Saisissant le bras de Rébecca, il l’entraîna dans une allée voisine, au moment où la barouche de lord Steyne, chargée de ses blasons, passait emportée par des chevaux de race. Mme de Belladonna, Italienne aux yeux noirs, aux sourcils droits, à l’incarnat vif sur des joues pâles, une ombrelle blanche à la main, un king-charles sur ses genoux, était enfoncée dans les coussins près du vieux Steyne, devenu plus hâve et plus cadavéreux, mais toujours calme et de bon goût. Ses dernières expériences avaient donné à son dédain une expression démoniaque ; ses yeux, ternes et flamboyans tour à tour, semblaient fatigués de s’ouvrir sur un monde qu’il savait par cœur.
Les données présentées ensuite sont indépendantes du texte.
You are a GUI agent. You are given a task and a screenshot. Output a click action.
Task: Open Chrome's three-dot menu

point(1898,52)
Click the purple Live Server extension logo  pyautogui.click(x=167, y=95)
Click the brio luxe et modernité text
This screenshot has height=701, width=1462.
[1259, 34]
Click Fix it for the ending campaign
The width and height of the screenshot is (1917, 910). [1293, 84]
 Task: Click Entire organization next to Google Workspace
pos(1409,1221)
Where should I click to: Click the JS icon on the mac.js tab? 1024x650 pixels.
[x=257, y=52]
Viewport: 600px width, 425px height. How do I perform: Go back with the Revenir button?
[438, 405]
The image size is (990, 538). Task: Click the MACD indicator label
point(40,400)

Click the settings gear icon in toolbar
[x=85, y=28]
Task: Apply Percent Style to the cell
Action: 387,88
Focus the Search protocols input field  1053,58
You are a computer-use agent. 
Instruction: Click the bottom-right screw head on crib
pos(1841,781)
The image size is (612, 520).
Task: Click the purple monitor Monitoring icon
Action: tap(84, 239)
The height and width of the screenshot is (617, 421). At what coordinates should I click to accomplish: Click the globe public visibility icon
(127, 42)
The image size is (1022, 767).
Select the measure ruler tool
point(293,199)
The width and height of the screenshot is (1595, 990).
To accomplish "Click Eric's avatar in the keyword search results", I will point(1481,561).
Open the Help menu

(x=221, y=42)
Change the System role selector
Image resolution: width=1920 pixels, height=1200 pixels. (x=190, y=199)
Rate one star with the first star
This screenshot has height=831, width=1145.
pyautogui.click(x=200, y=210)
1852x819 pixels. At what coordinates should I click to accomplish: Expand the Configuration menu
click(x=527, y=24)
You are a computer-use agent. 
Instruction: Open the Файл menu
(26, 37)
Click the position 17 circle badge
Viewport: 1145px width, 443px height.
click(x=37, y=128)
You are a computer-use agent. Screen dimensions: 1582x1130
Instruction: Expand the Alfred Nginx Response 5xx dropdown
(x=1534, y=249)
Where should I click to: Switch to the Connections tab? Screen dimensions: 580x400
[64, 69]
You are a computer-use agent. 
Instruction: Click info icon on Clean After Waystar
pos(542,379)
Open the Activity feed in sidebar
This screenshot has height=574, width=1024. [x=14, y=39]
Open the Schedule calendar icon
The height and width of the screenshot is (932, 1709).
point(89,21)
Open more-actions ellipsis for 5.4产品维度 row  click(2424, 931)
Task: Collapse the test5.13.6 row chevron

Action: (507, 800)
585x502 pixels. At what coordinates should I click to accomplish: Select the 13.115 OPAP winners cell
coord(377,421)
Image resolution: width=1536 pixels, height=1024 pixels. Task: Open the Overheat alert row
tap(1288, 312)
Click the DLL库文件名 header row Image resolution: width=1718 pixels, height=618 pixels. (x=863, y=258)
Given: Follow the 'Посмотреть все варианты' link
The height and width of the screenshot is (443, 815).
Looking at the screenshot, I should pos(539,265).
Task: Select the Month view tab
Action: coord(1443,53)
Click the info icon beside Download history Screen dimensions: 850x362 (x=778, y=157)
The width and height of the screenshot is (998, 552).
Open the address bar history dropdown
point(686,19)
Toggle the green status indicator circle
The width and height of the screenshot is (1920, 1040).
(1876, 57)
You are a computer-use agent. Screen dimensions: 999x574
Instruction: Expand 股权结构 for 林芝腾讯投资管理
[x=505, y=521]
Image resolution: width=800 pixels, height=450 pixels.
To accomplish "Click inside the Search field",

VIII – DERNIERS EXPLOITS DE RÉBECCA ET DERNIÈRES FAIBLESSES D’AMÉLIE.

Bien différentes furent la vie de cette chère enfant que nous avons vue si cruelle envers Dobbin — et celle de Dobbin, le plus niais des mortels et le plus amoureux des fils d’épicier. Il reçoit au fond de l’Inde la fausse nouvelle qu’Amélie va se marier. Aussitôt il s’embarque pour l’Angleterre et retrouve Amélie, qui sent bien battre un peu son cœur, mais qui ne peut en chasser le souvenir de l’ami d’autrefois. Dobbin s’oublie encore et continue à aimer en silence. En vain Amélie apprend-elle par le testament de M. Osborne que la pension qui la fait vivre lui est venue de Dobbin, en vain s’efforce-t-elle d’oublier George : elle compare au souvenir de celui qu’elle a aimé le triste Dobbin, et elle ne trouve pas dans son cœur féminin le courage de récompenser tant de dévouement. C’est encore à titre d’ami et d’ami seulement qu’après la mort de M. Osborne, Dobbin accompagne Amélie dans un voyage qu’elle va faire sur le continent avec son fils et son frère Joseph.